• [Problem to work on] For this exercise, return only the lines in the records below from the one holding "Instruction: Click Apple" through the one holding "Given: Click the fourth empty rating star", including both, exactly as they appear and without pictures.

• [Records supplied]
- - -
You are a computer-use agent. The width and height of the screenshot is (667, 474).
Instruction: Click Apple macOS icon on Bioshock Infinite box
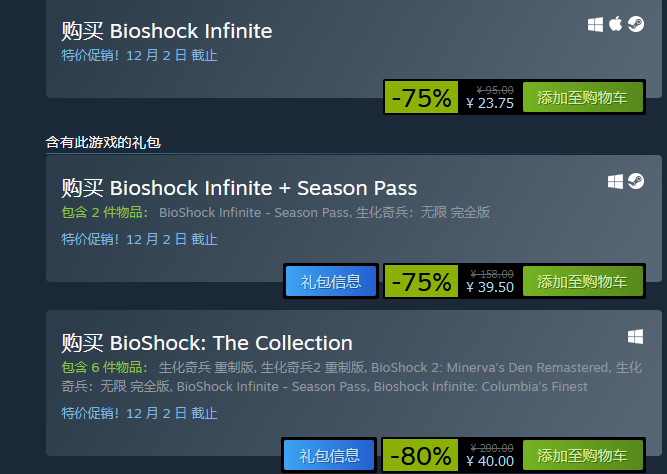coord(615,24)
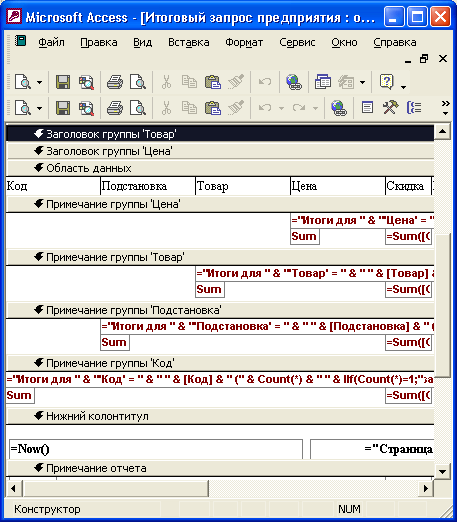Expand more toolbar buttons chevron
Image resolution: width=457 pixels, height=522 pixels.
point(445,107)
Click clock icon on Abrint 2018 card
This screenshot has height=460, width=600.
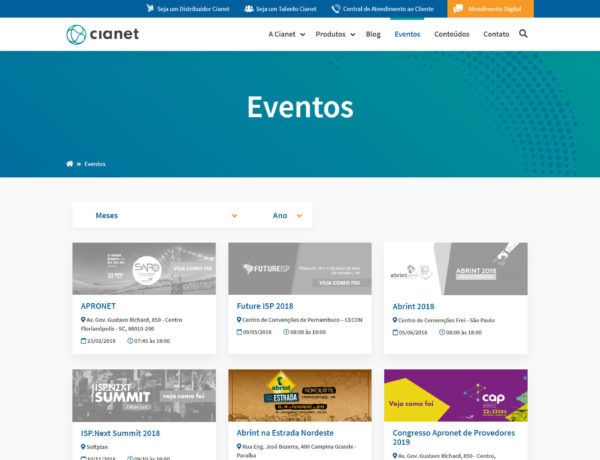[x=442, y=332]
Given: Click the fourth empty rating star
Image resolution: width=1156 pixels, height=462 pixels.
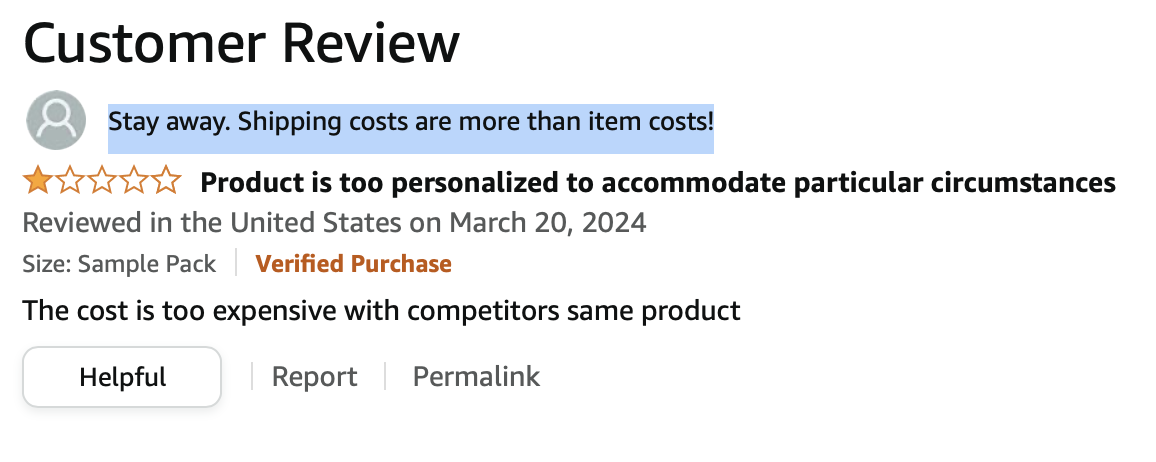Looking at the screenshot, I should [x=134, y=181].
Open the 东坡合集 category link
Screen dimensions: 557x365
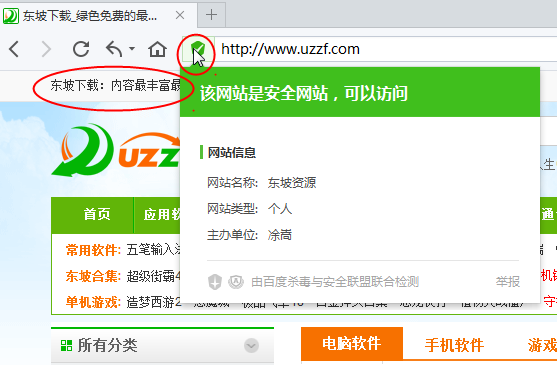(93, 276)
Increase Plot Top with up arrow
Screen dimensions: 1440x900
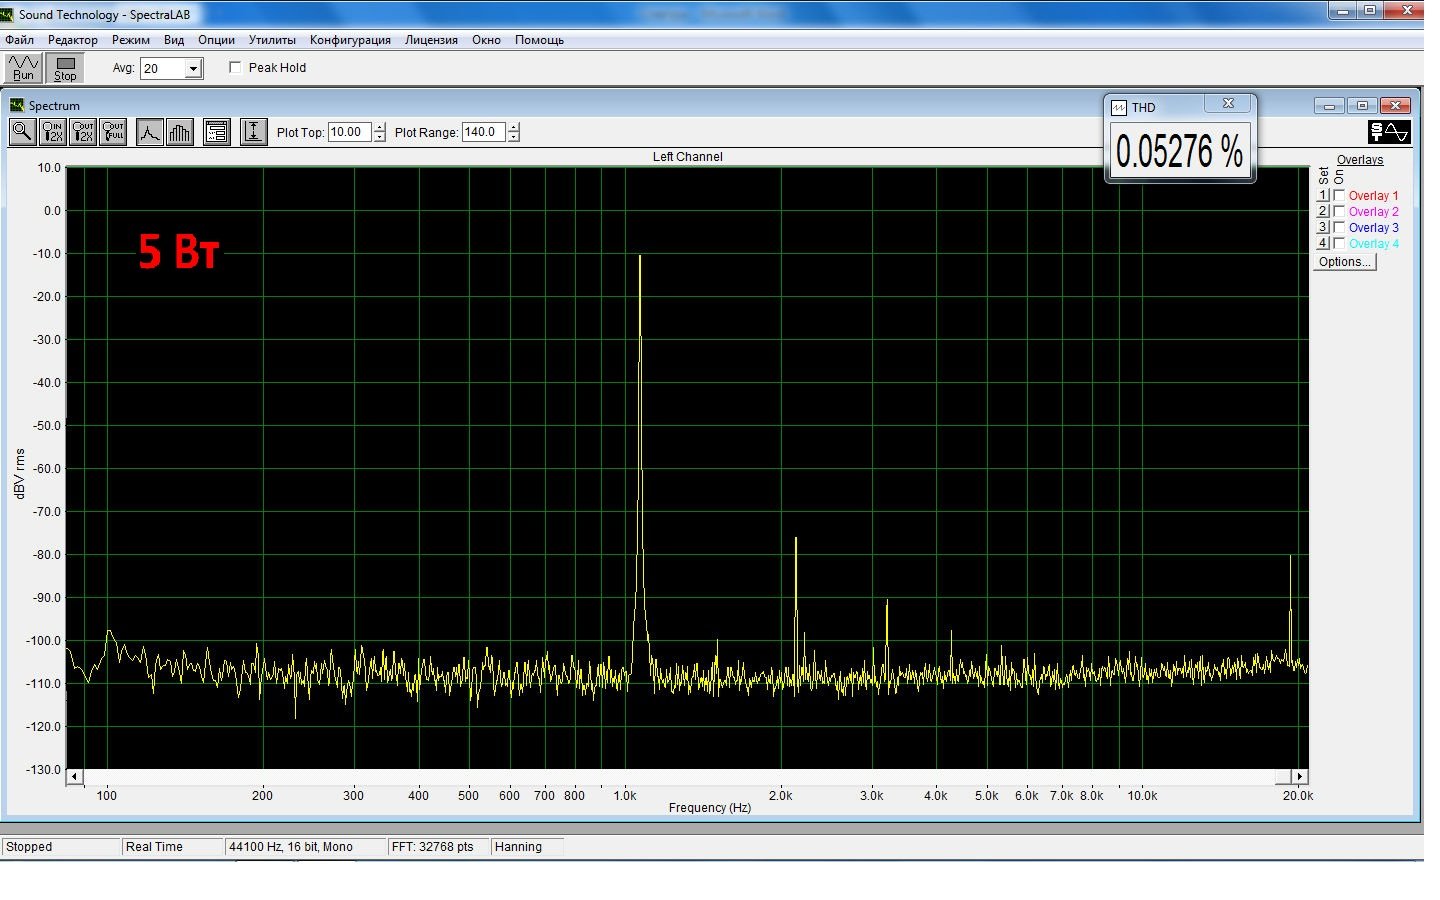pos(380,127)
- - -
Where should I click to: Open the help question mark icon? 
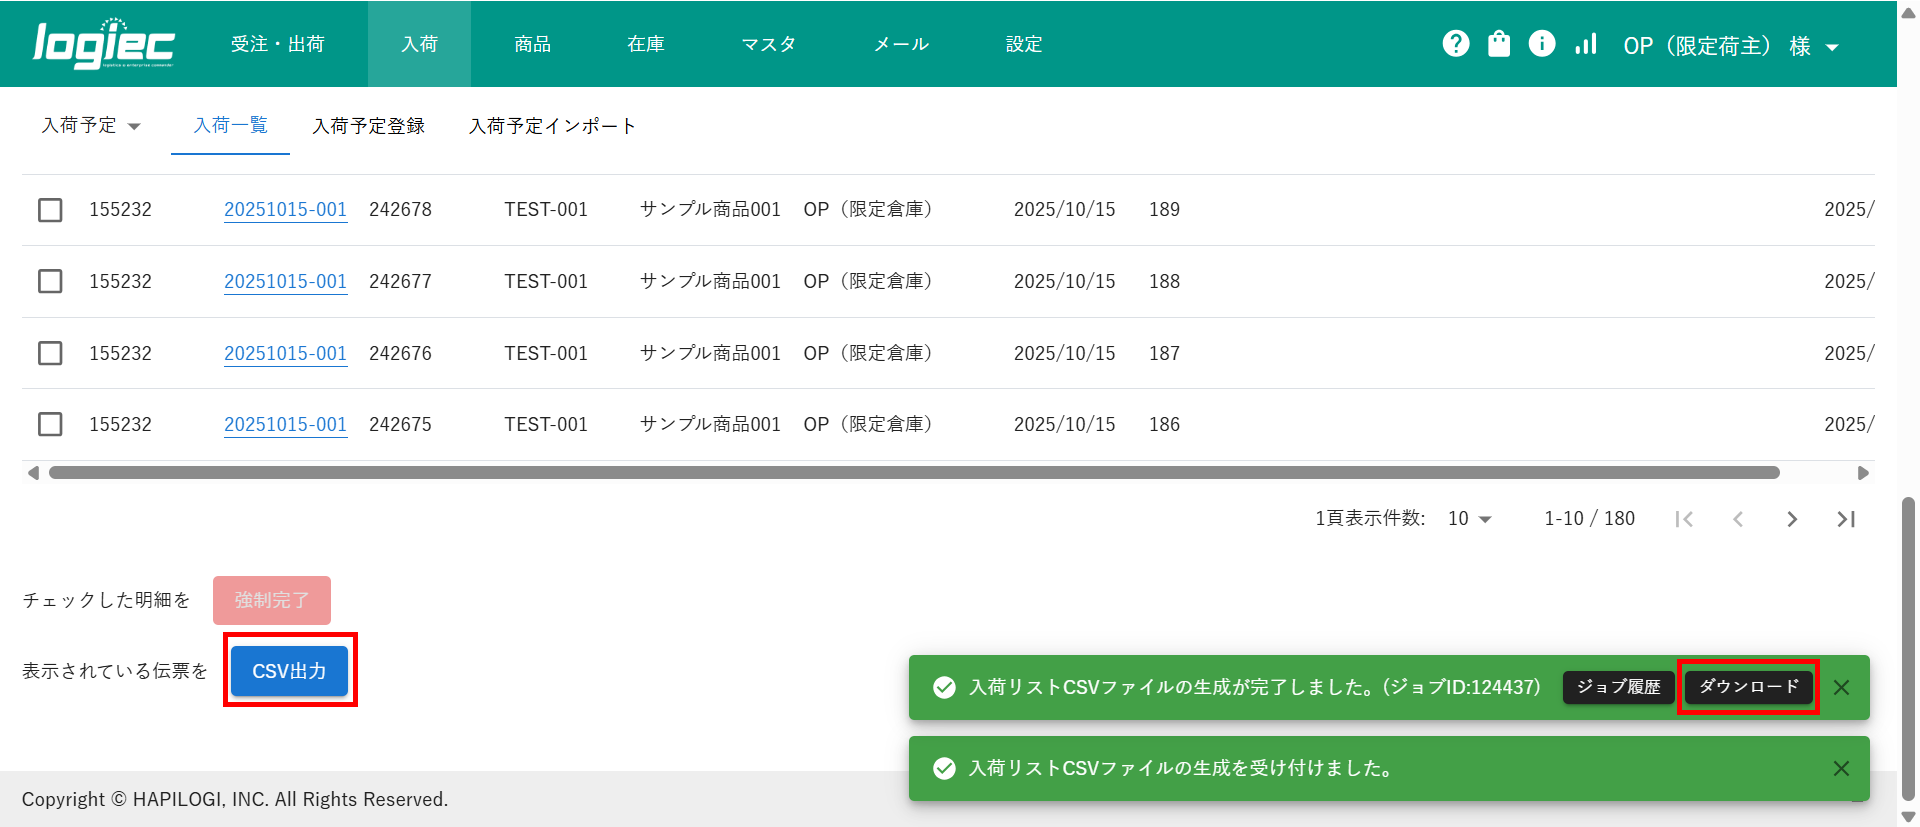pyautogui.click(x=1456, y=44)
- - -
• [Answer to the exercise]
Instruction: Click Apple macOS icon on Bioshock Infinite box
coord(615,24)
Expand more toolbar buttons chevron
Image resolution: width=457 pixels, height=522 pixels.
point(445,107)
Click clock icon on Abrint 2018 card
This screenshot has height=460, width=600.
[x=442, y=332]
Given: Click the fourth empty rating star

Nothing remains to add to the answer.